• _Problem to work on_: Look through the records that follow and state how many lines hold the word "filter", without adding anything.

(Stored data)
——

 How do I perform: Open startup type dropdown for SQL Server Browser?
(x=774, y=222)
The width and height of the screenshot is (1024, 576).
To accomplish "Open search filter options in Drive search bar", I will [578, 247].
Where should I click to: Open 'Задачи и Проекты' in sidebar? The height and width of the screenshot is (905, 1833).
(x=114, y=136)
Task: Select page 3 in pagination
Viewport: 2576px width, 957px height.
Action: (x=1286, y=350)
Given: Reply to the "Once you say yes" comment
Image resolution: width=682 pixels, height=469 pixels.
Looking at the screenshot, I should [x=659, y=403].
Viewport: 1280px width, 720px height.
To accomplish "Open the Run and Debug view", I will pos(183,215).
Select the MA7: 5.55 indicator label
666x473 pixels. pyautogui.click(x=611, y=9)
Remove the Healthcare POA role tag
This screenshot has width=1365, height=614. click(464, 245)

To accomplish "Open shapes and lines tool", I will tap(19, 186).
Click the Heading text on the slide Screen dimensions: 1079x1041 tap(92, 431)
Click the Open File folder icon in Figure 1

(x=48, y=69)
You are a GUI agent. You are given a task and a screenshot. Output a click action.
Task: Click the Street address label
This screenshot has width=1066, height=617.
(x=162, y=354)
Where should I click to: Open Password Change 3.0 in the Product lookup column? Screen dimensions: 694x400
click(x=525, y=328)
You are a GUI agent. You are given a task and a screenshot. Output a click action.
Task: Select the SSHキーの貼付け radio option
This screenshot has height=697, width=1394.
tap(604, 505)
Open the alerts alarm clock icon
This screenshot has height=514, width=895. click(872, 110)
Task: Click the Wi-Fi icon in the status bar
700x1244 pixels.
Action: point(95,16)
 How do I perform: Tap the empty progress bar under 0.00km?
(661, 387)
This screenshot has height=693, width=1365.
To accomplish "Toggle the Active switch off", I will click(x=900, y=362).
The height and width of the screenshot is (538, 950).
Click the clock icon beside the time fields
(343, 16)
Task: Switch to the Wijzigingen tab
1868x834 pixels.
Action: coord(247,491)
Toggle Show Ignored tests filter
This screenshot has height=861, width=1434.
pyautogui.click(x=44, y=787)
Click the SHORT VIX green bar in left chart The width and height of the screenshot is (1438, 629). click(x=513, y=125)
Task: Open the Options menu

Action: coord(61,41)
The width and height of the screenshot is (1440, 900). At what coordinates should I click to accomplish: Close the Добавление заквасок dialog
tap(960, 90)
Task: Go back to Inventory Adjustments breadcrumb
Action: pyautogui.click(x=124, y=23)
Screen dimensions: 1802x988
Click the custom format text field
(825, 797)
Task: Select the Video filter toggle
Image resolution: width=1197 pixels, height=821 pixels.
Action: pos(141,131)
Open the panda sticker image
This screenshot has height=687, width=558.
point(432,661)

——

• _Result_: 3